A last, but serious limitation of the study is the lack of conclusive follow-up data. As participants in the waitlist group gained access to the app during the follow-up period, group comparisons at follow-up were not meaningful to analyze long-term effects. An exploratory analysis of follow-up data suggested that improvements in PD/A symptoms were not stable, as the PAS total score deteriorated from post to follow-up (Appendix E). As these analyses were based on a limited sample of n = 23 participants of the app group only, we cannot conclude whether this reflects an actual deterioration effect or an unspecific effect of time. These effects were also limited to the PAS; improvements in anxiety-related control beliefs remained rather stable, suggesting that participants had achieved confidence in coping with anxiety-related symptoms. However, there is a need for further studies specifically examining long-term effects of DHA, especially when using these strategies as part of a stepped care approach.
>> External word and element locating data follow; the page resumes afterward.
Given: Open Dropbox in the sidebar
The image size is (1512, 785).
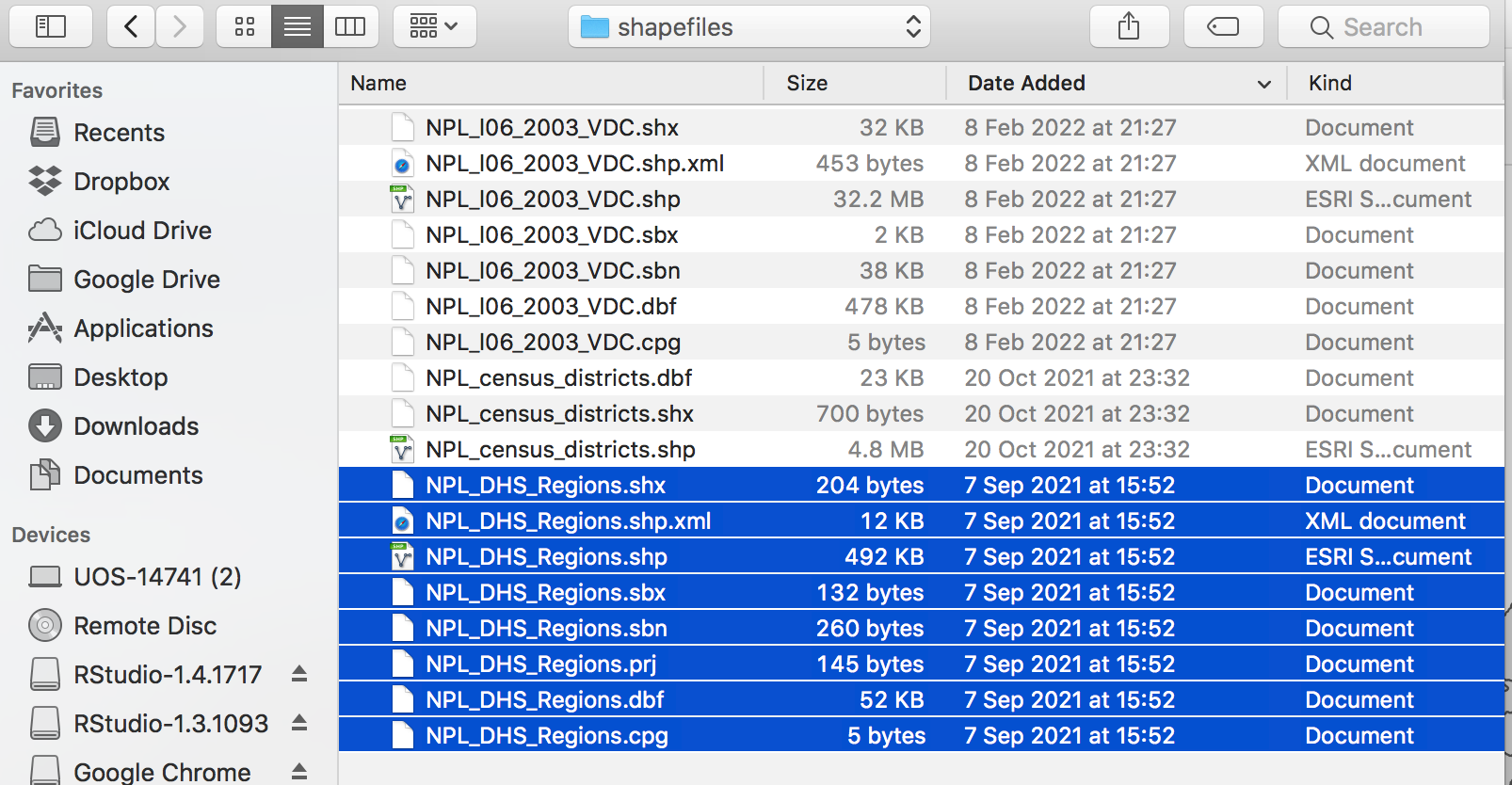Looking at the screenshot, I should pyautogui.click(x=121, y=181).
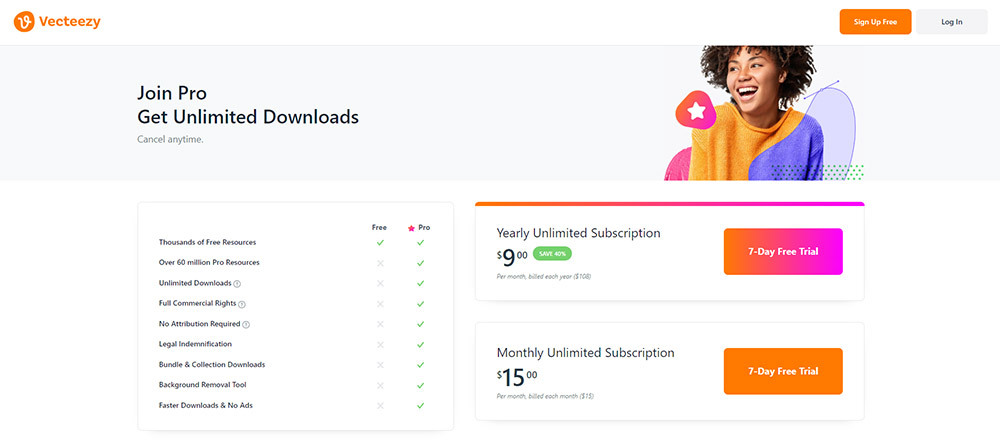1000x446 pixels.
Task: Select the Monthly Unlimited Subscription heading
Action: pyautogui.click(x=585, y=352)
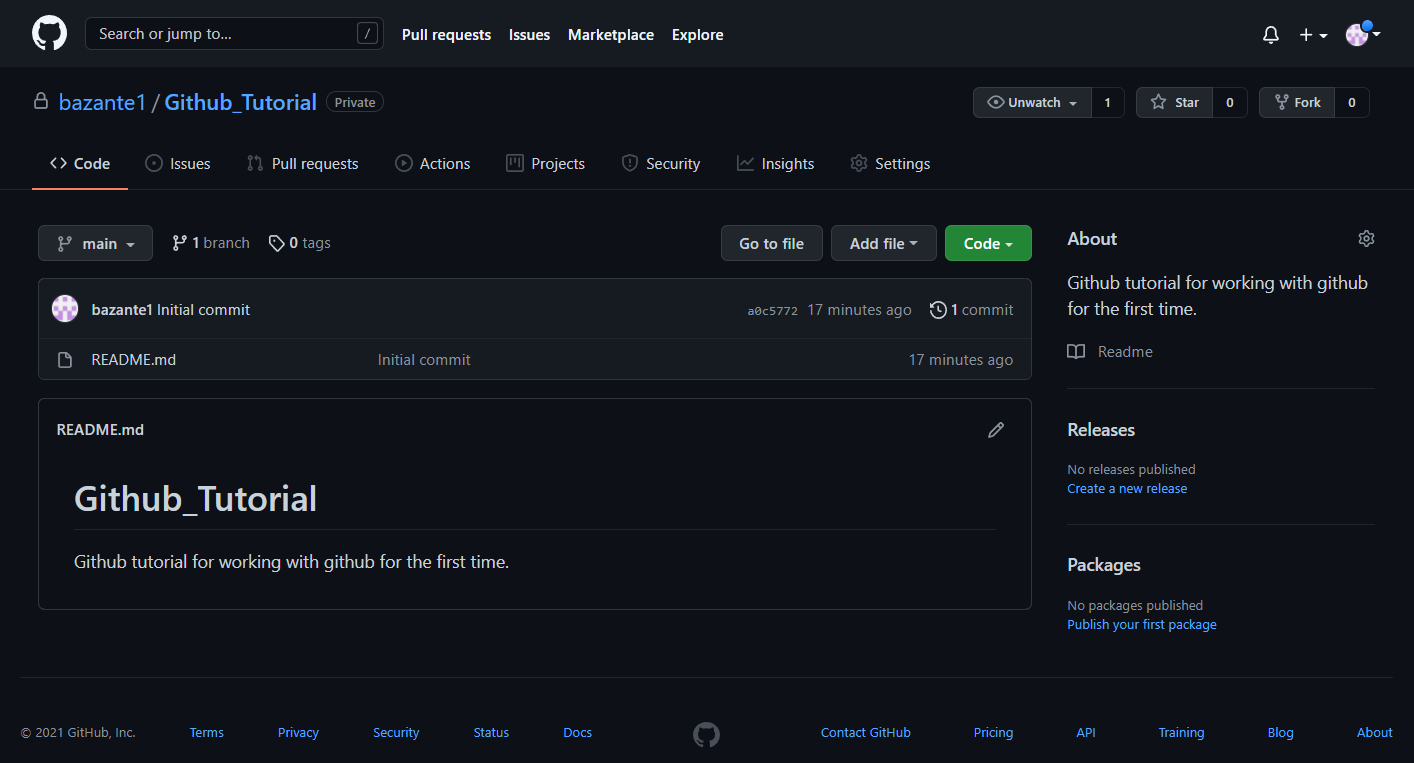
Task: Star the Github_Tutorial repository
Action: [1174, 102]
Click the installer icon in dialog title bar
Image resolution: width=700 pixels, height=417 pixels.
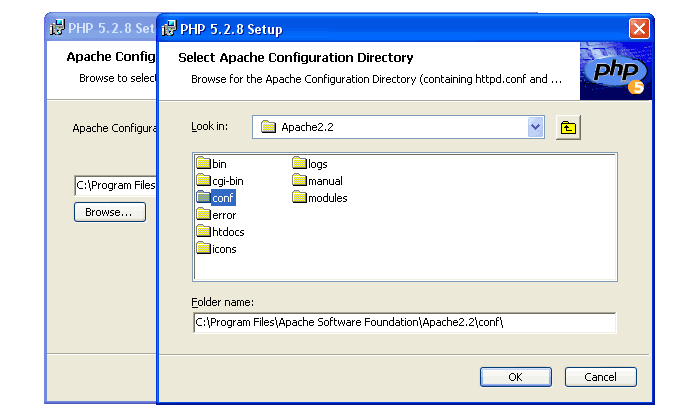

All in all, future studies should replicate the current study’s results and expand on them. For instance, follow-up analyses will be important to further be able to make assumptions on the long-term efficacy of using a self-management app for treating PD/A symptoms. Further, interindividual variables should be examined to be able to make more solid statements on the mechanisms underlying the change in PD/A symptoms over time. It is of great importance to further examine how exactly which app module impacts which symptom and which therapeutic mechanism lies beyond the symptom improvements. Comparing the app effects to an active control group and examining whether the app might further enhance effectiveness of face-to-face therapy will also foster health care for anxiety disorders in the future.

Conclusions

In conclusion, the self-management smartphone app “Mindable” has shown to significantly reduce anxiety symptoms and to improve anxiety-related control beliefs in patients suffering from panic disorder and/ or agoraphobia. It is well accepted and easy to use. As no symptom remission could be achieved and the exploratory follow-up analysis indicated low stability in PD/A symptom change, this approach may be helpful for a stepped care approach for anxiety disorders taking limited treatment capacities into account.